Dataset entries:

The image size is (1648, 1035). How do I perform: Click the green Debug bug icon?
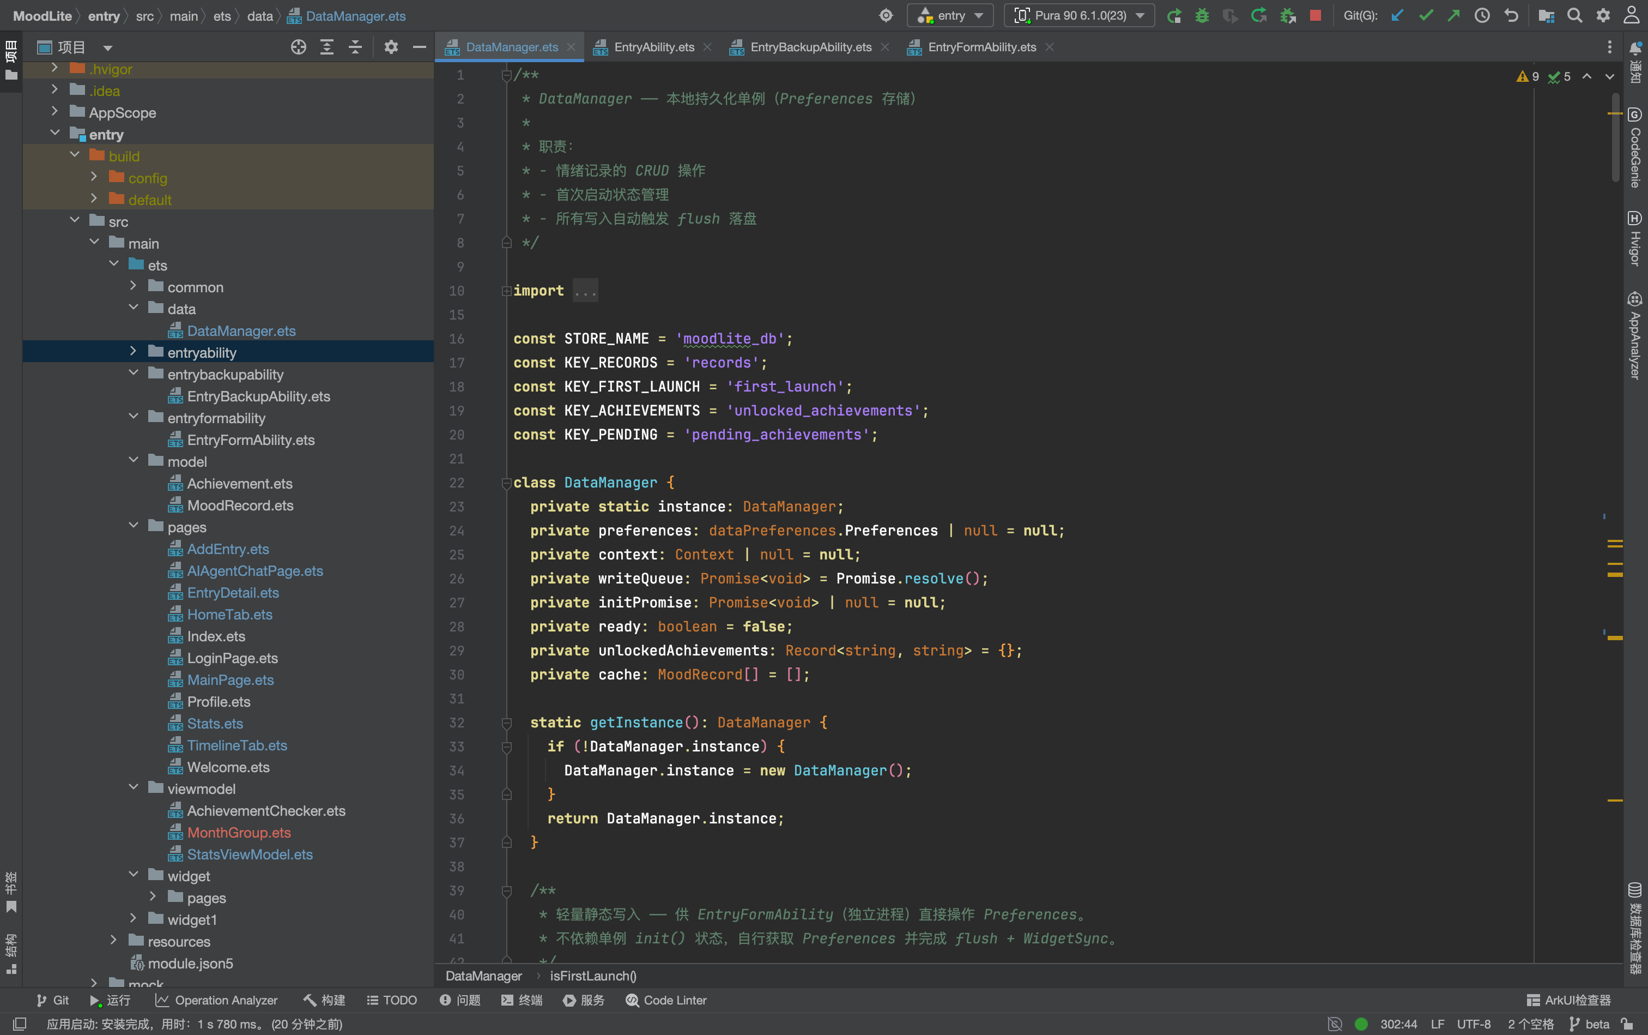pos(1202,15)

* * *

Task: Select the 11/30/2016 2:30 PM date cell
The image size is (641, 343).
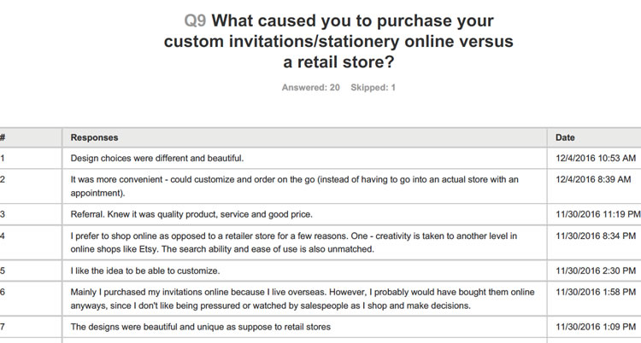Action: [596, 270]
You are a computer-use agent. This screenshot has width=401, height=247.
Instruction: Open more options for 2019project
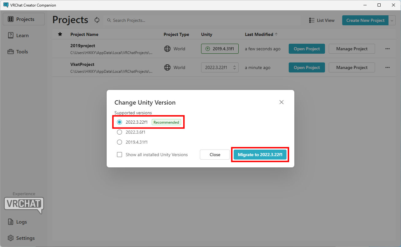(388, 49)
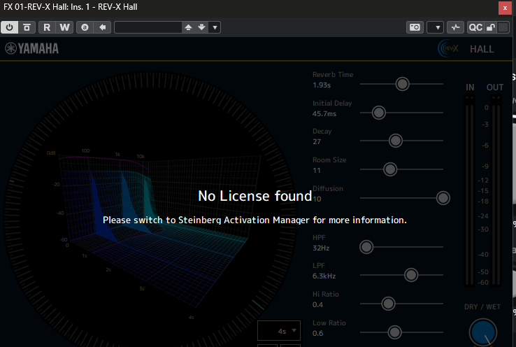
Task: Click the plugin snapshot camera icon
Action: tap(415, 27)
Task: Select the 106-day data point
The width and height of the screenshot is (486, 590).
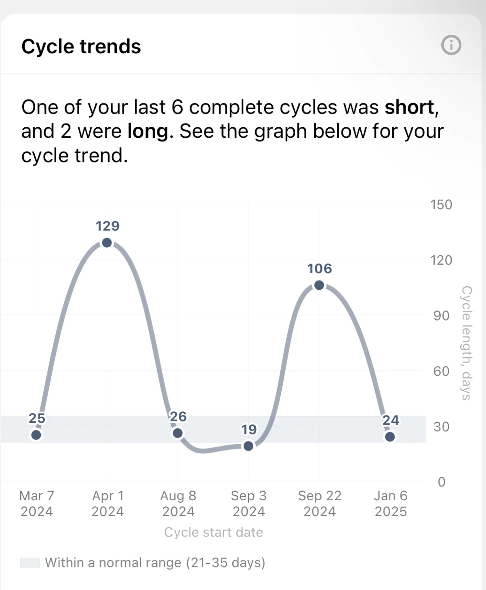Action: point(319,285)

What you are asked to do: Go through the listing above and copy each line where the string "Select" appears.

Problem solution:
Task: Select the 11/30/2016 2:30 PM date cell
Task: Select the 106-day data point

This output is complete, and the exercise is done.